(Task details)
Repeat exactly the lines from the start of the entries below through the line containing "Given: Open the View menu". Omit the rest.
[Source data Boundary: Start]
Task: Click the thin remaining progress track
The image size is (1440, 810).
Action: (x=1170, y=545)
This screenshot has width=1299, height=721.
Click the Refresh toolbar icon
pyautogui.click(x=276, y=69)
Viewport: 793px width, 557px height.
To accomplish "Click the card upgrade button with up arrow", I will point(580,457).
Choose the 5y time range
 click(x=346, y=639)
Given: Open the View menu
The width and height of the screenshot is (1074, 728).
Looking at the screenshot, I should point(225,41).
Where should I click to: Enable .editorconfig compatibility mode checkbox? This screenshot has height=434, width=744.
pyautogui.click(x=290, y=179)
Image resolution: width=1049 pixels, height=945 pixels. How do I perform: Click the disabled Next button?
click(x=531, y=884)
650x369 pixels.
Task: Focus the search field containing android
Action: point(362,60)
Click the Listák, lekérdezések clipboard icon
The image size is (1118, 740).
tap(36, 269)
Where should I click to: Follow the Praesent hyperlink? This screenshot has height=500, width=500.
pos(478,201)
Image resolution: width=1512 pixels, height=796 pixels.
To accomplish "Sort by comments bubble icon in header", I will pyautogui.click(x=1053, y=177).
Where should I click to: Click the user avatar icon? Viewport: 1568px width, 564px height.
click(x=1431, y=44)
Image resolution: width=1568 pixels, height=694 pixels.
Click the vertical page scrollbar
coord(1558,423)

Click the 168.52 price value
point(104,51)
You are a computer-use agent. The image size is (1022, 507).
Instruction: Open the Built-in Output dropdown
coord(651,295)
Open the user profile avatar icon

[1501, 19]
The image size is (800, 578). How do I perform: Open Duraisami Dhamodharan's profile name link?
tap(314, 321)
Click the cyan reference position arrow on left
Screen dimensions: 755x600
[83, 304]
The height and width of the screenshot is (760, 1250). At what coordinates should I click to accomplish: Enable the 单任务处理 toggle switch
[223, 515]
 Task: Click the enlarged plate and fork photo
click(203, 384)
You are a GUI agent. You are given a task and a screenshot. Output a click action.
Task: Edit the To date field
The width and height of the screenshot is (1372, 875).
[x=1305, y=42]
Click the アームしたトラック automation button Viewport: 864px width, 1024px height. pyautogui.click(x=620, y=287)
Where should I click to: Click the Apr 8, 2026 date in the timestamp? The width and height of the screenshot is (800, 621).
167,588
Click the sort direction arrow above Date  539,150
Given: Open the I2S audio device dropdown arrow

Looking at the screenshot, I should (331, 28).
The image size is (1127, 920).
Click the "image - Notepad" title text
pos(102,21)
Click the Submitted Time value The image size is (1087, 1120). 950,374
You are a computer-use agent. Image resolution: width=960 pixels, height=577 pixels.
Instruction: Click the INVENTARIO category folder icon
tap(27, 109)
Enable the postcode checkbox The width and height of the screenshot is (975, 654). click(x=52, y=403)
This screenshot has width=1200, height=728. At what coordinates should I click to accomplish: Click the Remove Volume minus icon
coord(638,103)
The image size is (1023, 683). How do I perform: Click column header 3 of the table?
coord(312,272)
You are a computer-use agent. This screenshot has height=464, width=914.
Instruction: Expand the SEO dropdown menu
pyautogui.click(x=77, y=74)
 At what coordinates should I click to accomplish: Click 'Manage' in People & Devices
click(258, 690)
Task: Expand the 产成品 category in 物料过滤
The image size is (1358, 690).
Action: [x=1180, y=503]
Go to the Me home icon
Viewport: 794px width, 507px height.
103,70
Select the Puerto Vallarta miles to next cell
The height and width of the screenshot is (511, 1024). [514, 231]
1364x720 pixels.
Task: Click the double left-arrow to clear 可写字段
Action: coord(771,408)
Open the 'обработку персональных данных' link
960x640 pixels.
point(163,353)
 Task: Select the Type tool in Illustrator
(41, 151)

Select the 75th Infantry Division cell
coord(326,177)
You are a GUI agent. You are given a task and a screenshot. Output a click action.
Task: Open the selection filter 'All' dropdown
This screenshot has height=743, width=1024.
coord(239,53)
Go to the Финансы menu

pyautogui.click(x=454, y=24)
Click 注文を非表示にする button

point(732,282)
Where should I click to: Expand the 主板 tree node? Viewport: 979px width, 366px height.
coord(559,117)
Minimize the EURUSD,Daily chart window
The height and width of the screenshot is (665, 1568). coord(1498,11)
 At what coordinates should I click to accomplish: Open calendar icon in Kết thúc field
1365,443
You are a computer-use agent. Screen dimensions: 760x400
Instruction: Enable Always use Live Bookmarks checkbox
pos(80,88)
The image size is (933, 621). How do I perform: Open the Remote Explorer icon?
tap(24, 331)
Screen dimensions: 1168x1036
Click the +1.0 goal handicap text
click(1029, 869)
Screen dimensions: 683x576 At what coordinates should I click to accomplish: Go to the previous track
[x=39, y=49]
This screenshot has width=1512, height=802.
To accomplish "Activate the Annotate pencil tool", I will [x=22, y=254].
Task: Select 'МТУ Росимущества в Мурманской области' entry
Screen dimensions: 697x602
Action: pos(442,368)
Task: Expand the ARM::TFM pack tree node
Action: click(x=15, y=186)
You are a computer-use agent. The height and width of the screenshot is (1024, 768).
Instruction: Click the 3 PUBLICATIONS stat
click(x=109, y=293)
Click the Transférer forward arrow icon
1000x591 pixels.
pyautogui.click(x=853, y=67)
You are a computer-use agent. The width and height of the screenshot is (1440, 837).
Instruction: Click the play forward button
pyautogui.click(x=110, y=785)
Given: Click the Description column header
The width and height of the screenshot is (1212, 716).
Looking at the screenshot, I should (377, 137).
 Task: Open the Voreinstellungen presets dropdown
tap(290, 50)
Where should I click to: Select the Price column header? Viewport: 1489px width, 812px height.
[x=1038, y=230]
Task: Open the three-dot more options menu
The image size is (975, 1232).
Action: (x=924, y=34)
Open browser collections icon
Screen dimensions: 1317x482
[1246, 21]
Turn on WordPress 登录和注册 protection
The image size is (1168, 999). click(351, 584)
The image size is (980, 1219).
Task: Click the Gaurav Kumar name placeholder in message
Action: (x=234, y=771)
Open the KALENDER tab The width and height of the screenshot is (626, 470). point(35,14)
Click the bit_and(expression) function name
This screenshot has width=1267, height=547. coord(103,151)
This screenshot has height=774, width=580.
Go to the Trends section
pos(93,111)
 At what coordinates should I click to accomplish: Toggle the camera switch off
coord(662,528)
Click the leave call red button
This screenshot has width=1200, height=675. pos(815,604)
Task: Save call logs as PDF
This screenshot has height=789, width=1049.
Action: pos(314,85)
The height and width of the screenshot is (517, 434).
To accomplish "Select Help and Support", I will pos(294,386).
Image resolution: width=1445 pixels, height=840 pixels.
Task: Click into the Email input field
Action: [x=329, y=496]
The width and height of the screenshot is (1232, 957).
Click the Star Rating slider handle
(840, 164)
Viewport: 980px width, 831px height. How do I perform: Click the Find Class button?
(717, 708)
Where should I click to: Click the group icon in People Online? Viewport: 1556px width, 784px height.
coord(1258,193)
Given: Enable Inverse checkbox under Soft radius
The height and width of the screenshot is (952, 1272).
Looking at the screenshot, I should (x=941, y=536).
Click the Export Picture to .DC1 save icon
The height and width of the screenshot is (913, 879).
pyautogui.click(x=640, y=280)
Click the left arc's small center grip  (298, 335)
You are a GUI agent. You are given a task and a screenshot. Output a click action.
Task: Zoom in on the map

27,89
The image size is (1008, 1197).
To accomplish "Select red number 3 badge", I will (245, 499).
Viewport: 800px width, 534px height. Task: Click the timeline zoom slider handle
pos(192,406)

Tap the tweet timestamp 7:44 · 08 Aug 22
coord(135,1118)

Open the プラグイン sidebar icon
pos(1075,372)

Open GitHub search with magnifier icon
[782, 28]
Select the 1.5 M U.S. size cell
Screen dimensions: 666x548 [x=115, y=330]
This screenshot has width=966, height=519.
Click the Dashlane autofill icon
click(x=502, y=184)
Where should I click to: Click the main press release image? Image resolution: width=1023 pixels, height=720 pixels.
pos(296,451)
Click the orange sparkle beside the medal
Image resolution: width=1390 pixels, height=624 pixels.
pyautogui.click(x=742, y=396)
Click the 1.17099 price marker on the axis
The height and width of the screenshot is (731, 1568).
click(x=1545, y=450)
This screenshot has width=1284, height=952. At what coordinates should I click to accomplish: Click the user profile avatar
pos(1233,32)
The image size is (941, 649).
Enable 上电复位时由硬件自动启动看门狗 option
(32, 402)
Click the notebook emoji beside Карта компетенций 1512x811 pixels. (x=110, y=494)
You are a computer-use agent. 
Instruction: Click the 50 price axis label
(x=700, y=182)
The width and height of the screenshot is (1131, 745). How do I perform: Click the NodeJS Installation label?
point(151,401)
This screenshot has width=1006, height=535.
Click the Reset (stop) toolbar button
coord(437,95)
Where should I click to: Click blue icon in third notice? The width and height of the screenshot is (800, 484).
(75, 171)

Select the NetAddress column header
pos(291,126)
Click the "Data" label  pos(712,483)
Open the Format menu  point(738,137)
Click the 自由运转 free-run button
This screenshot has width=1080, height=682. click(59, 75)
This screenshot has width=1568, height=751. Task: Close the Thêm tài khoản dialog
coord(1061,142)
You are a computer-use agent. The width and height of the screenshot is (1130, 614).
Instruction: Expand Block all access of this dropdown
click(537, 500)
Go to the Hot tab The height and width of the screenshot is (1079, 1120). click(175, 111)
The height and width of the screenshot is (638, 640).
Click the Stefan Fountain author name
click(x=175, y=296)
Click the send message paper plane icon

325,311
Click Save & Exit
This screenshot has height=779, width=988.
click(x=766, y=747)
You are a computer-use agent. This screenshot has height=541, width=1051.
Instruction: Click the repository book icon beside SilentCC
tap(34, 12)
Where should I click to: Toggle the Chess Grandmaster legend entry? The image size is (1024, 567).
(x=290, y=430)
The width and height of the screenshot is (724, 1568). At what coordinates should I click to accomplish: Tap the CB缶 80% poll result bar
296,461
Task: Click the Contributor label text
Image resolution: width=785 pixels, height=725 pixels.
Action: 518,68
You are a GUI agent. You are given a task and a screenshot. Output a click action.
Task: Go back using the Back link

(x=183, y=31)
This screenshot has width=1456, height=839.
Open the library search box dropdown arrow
[Source data Boundary: End]
(The answer)
Task: Click the thin remaining progress track
The image size is (1440, 810).
Action: (x=1170, y=545)
This screenshot has width=1299, height=721.
Click the Refresh toolbar icon
pyautogui.click(x=276, y=69)
Viewport: 793px width, 557px height.
To accomplish "Click the card upgrade button with up arrow", I will point(580,457).
Choose the 5y time range
 click(x=346, y=639)
Given: Open the View menu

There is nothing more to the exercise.